Globally, the last couple of years have witnessed a rise in protectionism within the socio-economic policies of the various governments. A world that had been taking sure and strong steps towards globalization has, in a very short period, taken a turn where protectionist policies are finding a larger mandate.
Although the trend has had varying degrees of support from nations across the world, the most prominent impact of such a shift has been from the USA—a country that has long been the propagator of free and connected markets. In addition to the numerous trade tariffs and sanctions, the crackdown by Trump government on the H1-b visa process has been in line with the vision of spurring domestic jobs and production. Over the past two years, much has been written about its impact on both Indian talent and the IT companies that depend on relatively cheaper talent base. But those are not the only groups who stand affected by the changing economic nature of US markets. This rise in protectionism could soon impact the work prospects of a relatively smaller group of individuals as well: spouses of Indian H1B visa holders.
A move, which was recently reassured by Trump as being on its way to be enforced, seeks to revoke the work permits that were given to the spouses of H1-b working professionals. So, many like Radhika would soon be out of an employment opportunity.
It would be wise also to note that India is not the only country which is facing a tough end to the growing protectionism. As the ideology stems into all facets of public life, so has America’s policies affected countries like Mexico, China, Canada, and parts of European Unions. have all faced consequences of rising protectionism within the US.
Due to a higher proportion skilled Indian professionals applying for H1-b visa, in times of its tightening regulations, they remain one of the most adversely affected group. According to USCIS study, Indian accounted for more than 75 percent of all H-1B visas. As they still form a significant part of the total number of H1-b visa issued, a move to rescind work permits of their spouses as a report is going to affect many who had been working the country for quite some time.
At the turn of this decade, Radhika, like many skilled and qualified spouse of Indian H1-b visa holder was a part of a growing population of skilled professionals who had to remain unemployed because the only route to employment for them was getting a Green Card; a process that’s even more daunting and time taking for Indians as there are so many applicants for it. With the roster of Green Card allotment remaining the same over the years, the increasing number of Indians applying for it meant the many had to wait years to get a green card, and as a result a work permit; a waiting period which stretches to well over a decade. As the New York Times report mentioned earlier shares, ‘Indians in the Green Card process since 2008 are only now receiving them.’

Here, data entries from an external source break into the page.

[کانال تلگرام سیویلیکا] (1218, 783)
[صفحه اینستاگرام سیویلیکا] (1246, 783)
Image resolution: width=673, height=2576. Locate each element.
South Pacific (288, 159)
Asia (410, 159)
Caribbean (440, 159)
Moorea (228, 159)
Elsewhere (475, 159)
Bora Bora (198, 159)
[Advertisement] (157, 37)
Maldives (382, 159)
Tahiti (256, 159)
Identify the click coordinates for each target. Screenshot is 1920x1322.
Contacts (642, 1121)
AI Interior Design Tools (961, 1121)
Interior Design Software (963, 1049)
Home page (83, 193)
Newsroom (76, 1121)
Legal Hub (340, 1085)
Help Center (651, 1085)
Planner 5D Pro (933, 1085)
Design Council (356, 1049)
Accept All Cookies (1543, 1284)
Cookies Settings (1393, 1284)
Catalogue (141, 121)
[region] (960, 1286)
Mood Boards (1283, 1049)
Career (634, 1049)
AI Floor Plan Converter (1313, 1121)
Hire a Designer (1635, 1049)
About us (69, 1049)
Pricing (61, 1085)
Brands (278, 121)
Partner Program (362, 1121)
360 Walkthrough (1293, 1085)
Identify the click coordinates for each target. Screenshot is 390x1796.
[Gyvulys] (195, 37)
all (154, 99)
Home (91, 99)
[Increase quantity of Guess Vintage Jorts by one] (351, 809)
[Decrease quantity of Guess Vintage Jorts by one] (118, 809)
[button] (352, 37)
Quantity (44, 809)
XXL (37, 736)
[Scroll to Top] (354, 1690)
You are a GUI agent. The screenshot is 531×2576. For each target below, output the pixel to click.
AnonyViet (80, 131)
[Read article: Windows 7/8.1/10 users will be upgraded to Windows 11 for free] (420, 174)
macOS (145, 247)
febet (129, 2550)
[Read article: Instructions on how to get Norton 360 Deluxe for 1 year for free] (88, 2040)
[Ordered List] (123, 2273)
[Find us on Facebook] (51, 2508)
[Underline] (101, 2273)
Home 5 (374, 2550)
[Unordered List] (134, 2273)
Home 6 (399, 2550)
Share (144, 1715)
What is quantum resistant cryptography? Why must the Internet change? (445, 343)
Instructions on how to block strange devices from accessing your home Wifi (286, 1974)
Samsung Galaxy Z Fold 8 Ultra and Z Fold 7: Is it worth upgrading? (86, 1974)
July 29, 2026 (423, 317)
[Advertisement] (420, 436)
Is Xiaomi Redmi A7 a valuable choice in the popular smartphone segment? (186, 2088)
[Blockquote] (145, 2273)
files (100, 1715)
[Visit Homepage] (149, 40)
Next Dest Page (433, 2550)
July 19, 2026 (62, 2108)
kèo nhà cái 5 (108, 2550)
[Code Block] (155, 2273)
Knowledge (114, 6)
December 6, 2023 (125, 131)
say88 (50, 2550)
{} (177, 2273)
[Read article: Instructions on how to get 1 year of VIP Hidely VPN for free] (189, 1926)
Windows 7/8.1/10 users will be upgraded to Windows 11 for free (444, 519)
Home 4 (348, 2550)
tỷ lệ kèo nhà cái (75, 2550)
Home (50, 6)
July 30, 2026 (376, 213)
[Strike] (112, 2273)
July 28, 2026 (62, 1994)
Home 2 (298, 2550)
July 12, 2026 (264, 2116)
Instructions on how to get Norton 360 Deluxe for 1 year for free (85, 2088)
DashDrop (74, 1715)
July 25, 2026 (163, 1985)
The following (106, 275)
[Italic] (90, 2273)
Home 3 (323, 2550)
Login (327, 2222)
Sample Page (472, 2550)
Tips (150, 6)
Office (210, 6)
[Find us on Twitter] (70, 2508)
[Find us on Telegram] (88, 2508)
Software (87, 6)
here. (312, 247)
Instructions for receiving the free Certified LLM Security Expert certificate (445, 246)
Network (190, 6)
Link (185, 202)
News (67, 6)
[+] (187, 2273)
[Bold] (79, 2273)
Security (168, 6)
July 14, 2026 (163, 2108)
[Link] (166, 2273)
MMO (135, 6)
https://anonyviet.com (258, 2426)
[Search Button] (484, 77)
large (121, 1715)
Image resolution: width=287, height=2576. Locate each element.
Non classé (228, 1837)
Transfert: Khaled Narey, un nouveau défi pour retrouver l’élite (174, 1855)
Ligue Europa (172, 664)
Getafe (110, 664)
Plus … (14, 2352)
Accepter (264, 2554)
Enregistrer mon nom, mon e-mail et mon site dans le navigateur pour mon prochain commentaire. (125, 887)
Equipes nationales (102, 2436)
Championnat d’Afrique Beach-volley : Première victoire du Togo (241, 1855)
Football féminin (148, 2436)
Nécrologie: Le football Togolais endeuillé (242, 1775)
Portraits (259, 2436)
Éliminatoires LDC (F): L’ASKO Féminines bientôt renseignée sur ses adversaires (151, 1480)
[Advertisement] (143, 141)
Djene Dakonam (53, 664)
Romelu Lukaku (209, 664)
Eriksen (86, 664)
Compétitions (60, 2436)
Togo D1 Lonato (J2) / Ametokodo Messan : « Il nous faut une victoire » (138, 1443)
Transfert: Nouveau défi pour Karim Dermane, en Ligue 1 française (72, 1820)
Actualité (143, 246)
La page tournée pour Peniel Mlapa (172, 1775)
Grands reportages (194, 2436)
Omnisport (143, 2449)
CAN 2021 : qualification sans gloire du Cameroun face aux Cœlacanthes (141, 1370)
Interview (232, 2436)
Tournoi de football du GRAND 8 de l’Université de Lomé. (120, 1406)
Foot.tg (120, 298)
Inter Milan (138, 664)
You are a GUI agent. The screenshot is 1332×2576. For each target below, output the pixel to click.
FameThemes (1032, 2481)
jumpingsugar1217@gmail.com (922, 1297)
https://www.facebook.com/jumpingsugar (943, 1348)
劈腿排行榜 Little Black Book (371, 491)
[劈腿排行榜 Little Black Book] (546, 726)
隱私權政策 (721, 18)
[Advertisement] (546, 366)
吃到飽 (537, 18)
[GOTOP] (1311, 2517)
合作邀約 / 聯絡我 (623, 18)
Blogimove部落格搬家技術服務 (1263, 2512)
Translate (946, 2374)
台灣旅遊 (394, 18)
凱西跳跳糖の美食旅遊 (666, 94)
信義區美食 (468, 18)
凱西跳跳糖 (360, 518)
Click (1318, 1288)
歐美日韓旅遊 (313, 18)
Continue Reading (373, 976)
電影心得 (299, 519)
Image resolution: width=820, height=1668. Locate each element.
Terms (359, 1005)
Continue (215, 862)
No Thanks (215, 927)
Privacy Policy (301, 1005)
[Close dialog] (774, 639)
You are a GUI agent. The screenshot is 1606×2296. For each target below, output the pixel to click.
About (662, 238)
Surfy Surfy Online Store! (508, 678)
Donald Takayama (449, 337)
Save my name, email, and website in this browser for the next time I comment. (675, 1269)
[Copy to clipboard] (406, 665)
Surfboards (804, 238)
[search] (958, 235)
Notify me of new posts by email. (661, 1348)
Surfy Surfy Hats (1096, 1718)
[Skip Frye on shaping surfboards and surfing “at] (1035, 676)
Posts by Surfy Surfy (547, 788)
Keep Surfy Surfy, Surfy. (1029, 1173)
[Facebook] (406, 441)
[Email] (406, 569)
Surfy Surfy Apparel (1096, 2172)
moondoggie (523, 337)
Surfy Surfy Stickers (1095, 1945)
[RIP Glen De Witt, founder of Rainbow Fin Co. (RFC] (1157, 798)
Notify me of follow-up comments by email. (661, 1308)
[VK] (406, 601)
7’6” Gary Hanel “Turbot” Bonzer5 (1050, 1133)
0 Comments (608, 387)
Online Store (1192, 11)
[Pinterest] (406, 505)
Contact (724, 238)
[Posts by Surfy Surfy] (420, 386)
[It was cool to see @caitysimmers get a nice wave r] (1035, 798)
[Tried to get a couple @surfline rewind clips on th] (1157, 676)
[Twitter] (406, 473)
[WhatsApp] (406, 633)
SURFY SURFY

The situation took a turn for the better when in 2015 temporary work permits were authorized to spouses who already were already in the process of obtaining a green card somewhere down the line. And just like that, the provision called H4 EAD allowed spouses, mainly of whom were woman, to have work permits and obtain employment. This enabled many to access earning opportunities and add to the financial security of their families. Over the period from 2015-2017, as many as a million individuals have been given employment authorizations under this provision, all of which now stand affected by the proposed move.
Like many government policies, enacted by an elected majority party only to be later overturned by another, usually ideologically differing government, the H4EAD program seems to well in sight to the rescinded, and all work permits allowed by the provision to become void; all with a sway of the arms (actually a signature but that’s just because that is how we as humans have chosen to enforce our will). And with new reports coming in that the move is all but done, many in situations similar to Radhika might find themselves soon becoming ineligible to work in the US. This move has created panic among many currently living in the US, many of whom have taken to online forums to showcase their disapproval of the move. Companies like Microsoft have also come out and said that the move could potentially discourage Indian talent to look for jobs in the US.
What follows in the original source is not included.